Cosine similarity with gender direction:

    he: 0.1783
   she: -0.2983
   him: 0.1847
   her: -0.2550
   man: 0.1662
 woman: -0.2579
   boy: 0.0457
  girl: -0.2488
    it: -0.0093


- I'm gonna stop here because boy increased to 0.0457 and it got smaller and closer to 0 (more neutral) which shows a better gender signal.

In [46]:
def compute_sentence_scores(sentences, gender_direction, layer=28):
    results = []
    for sent in sentences:
        emb = get_embedding(sent, layer=layer)
        score = project_on_gender_axis(emb, gender_direction)
        results.append((sent, round(score, 4)))
    return results

In [49]:
r = 0.47
def label_gender(score):
    # Defines reference points
    reference_points = {
        "strong female-association": -0.35 * r,
        "mild female-association": -0.2 * r,
        "neutral": 0.0,
        "mild male-association": 0.2 * r,
        "strong male-association": 0.35 * r,

    }
    # Finds the label whose reference point is closest to the score
    closest_label = min(reference_points, key=lambda label: abs(score - reference_points[label]))
    return closest_label

# Generates gender direction
gender_direction = get_gender_direction()
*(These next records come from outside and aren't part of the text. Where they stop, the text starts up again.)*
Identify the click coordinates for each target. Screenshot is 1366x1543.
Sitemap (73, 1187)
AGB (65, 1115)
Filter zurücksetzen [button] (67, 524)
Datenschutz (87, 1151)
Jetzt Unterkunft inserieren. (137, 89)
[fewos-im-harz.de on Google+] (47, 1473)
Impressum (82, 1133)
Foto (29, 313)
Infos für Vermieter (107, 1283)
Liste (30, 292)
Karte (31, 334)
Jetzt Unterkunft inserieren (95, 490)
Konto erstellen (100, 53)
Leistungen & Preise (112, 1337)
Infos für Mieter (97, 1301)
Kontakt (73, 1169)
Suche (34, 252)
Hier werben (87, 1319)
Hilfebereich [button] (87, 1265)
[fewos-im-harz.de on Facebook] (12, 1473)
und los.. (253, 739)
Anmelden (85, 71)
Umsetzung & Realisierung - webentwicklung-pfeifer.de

# Collects results in a list of dictionaries
embedding_data = []

for cat_id, sentence_list in women_sentences.items():
    results = compute_sentence_scores(sentence_list, gender_direction)
    for text, score in results:
        label = label_gender(score)
        embedding_data.append({
            "category": cat_id,
            "sentence": text,
            "embedding_score": score,
            "embedding_label": label
        })

# Converting to DataFrame
embedding_df = pd.DataFrame(embedding_data)

In [50]:
embedding_df

Unnamed: 0,category,sentence,embedding_score,embedding_label
0,1,emotional and irrational,-0.0792,mild female-association
1,1,the breakup is hard on her,-0.0814,mild female-association
2,1,overreacts,-0.0567,mild female-association
3,1,cries every night,-0.0626,mild female-association
4,1,spends 200€ at the hairdresser,-0.0567,mild female-association
5,1,craves attention,-0.0419,neutral
6,2,"gentle, kind, and submissive",-0.052,mild female-association
7,2,is kind and caring,-0.0358,neutral
8,2,has to obey,-0.0422,neutral
9,2,always plays by the rules,-0.0627,mild female-association


Mostly mild female associations with a couple of neutral associations!